◆ Source text ◆
At first glance, it seems reasonable. Kids love squishies, and as you can see from Tamra’s picture, the packaging is pretty damn adorable. Plus, each squishy is packaged inside it’s own peel; you peel down the cover to reveal the squishy toy inside.

Photo Credit: Tamra Lerum (Facebook)

Tamra snatched up several of these squishies, because at a reduced price of fifty cents a pop, who wouldn’t? And as she pointed out in her post,

They’re super squishy, and I figured whatever it has cute packaging and it’s a good sensory toy for a toddler.

But what they ended up with, however, was less of a series of sweet banana squishies and more of a bunch of skinny.squishy.schlongs.

Yup. Toys resembling floppy dildos, people. 

Note that Orb included the tagline, “Collect them all!” on the package. No thanks, Orb. No one needs that many sexy shapes. Just no one.

You can’t necessarily tell that from the outside of the package, of course- based on the, um, “tip” that you see, it appears to be a harmless squishy banana. But as Tamra described it,

they’re packaged super cute and appealing for kids… Then you open the package and peel them! Inside is a surprise!

Oh, it’s a surprise, all right. A big old sex-toy-looking surprise!!

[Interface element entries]
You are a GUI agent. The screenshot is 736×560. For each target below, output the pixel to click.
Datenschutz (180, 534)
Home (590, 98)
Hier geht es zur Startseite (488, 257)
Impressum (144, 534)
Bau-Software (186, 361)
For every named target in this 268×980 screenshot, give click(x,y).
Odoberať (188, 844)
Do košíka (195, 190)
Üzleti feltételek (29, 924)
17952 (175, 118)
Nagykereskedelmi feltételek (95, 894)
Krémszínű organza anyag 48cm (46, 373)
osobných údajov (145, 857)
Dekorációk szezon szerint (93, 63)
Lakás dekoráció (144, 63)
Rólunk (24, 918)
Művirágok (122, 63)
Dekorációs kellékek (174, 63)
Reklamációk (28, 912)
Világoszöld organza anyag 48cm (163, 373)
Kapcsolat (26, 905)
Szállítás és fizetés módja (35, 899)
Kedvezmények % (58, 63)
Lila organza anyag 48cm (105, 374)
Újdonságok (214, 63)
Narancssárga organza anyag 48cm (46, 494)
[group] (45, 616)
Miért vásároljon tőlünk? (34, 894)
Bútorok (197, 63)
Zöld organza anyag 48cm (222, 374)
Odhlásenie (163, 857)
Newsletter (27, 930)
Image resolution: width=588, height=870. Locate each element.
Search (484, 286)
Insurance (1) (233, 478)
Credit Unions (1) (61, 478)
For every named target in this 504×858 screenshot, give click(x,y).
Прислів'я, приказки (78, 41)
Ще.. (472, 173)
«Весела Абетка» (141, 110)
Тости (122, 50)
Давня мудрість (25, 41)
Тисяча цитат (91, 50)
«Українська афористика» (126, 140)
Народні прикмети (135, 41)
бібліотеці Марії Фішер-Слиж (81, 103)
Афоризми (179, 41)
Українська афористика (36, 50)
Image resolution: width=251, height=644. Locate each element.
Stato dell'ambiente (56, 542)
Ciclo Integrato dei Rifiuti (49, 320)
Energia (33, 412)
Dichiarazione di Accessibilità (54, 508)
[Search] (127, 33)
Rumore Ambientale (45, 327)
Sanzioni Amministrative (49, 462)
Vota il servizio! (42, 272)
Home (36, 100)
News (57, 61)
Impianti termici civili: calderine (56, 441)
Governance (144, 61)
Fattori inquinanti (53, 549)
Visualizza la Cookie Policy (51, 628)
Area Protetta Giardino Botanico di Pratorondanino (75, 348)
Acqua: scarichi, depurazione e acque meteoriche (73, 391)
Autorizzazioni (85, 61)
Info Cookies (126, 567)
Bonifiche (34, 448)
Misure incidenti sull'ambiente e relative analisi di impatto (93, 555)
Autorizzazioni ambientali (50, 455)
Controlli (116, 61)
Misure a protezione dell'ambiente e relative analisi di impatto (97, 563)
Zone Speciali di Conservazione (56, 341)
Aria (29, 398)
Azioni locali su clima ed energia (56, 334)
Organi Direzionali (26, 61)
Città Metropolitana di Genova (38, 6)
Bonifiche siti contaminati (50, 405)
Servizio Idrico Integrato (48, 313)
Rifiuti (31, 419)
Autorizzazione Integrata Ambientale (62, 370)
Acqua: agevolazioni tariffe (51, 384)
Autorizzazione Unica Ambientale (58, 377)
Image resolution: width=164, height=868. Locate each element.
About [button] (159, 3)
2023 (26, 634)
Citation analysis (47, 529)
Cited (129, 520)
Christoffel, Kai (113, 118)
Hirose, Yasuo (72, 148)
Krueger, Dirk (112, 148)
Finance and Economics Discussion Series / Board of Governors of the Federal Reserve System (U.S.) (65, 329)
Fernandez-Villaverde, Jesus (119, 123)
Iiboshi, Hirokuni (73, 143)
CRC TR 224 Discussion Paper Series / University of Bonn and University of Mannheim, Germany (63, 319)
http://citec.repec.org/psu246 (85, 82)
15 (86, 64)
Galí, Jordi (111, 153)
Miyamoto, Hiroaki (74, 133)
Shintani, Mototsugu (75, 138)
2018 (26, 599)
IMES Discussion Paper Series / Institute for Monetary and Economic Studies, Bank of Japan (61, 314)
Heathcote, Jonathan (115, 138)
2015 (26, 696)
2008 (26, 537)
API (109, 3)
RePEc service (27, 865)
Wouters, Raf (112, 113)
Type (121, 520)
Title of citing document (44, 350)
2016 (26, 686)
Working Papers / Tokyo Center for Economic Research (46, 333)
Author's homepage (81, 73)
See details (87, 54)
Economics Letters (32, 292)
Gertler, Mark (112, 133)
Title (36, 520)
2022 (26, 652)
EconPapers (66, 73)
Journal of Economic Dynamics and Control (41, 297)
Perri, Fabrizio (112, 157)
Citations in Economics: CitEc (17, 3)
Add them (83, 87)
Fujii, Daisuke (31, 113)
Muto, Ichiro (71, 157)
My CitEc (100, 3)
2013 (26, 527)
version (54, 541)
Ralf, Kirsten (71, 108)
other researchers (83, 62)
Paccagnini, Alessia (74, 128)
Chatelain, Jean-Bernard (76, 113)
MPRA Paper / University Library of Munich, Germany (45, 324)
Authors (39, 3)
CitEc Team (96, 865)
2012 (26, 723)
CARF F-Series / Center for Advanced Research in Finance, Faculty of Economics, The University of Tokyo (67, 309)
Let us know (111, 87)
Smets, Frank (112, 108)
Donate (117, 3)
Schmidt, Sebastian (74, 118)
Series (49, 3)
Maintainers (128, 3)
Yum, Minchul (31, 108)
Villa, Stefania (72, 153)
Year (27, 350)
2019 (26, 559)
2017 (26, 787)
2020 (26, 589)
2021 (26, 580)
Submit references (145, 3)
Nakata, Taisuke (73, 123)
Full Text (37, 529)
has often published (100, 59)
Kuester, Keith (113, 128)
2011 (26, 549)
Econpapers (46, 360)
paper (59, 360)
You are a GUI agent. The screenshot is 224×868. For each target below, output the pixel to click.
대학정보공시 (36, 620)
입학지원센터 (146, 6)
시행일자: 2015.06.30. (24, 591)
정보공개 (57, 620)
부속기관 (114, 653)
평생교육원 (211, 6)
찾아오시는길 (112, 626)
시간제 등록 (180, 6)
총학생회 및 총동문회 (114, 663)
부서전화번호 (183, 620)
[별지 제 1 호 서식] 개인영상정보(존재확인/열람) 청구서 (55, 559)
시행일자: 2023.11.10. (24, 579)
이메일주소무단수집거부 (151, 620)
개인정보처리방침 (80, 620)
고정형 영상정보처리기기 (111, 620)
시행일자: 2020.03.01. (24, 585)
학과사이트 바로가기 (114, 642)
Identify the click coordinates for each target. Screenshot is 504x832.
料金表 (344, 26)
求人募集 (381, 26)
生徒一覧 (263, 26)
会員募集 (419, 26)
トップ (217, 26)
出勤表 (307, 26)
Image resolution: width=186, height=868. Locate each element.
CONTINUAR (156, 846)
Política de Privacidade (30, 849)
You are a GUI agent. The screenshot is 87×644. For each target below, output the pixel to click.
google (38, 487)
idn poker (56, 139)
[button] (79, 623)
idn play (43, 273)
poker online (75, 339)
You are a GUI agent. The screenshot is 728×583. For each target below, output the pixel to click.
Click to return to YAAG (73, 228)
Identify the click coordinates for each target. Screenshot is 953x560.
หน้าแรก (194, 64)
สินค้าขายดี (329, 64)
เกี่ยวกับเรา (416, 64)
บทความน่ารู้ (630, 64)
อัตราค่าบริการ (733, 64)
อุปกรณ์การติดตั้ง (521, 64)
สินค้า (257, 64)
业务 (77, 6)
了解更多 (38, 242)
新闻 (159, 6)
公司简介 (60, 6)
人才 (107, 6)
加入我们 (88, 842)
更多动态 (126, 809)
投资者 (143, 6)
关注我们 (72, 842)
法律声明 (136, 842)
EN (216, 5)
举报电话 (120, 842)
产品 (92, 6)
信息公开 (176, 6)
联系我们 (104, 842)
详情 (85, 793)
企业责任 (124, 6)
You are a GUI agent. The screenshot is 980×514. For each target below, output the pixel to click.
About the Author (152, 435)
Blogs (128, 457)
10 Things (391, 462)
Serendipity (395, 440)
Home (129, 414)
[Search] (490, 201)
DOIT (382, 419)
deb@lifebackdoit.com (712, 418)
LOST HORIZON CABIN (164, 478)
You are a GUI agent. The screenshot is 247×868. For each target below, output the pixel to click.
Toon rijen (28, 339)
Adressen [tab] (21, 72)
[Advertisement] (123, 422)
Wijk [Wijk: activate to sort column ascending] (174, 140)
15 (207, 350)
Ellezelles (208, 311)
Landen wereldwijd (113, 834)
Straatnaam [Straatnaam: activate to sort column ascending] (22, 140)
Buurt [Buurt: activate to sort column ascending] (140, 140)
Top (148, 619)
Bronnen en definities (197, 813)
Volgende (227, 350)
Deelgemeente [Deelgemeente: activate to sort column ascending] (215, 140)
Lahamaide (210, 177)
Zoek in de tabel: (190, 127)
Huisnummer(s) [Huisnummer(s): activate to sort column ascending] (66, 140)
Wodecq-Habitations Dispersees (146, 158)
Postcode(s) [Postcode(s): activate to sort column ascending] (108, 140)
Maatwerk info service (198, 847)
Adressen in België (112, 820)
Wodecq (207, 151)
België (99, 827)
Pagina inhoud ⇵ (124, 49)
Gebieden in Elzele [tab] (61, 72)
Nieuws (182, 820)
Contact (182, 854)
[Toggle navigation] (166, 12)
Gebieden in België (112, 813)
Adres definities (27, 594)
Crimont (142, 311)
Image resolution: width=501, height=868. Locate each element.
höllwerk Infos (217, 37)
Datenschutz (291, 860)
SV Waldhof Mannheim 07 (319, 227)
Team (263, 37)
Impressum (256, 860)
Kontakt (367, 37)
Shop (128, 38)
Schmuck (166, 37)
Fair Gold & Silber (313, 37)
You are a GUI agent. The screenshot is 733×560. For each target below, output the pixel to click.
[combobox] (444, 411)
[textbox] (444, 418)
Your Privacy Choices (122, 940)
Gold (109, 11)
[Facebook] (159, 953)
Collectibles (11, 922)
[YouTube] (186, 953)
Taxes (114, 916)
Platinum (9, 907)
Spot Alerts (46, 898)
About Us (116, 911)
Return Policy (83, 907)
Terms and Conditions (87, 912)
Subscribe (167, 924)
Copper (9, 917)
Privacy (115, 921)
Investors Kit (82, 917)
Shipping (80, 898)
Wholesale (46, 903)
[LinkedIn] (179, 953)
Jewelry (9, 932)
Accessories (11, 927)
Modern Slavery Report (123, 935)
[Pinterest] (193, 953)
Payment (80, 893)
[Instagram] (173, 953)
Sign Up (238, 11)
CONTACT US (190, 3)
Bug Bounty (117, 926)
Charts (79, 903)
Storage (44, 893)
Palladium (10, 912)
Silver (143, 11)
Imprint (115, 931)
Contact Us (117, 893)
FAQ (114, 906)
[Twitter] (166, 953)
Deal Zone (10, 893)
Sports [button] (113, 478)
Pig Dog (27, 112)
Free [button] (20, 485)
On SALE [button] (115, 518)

◆ Set task ◆
Extract the portion of the passage on banana squishies starting at "Note that Orb" and ending at "old sex-toy-looking surprise!!". The entries are separate material and have no connection to the passage on banana squishies.

◆ Exercise response ◆
Note that Orb included the tagline, “Collect them all!” on the package. No thanks, Orb. No one needs that many sexy shapes. Just no one.

You can’t necessarily tell that from the outside of the package, of course- based on the, um, “tip” that you see, it appears to be a harmless squishy banana. But as Tamra described it,

they’re packaged super cute and appealing for kids… Then you open the package and peel them! Inside is a surprise!

Oh, it’s a surprise, all right. A big old sex-toy-looking surprise!!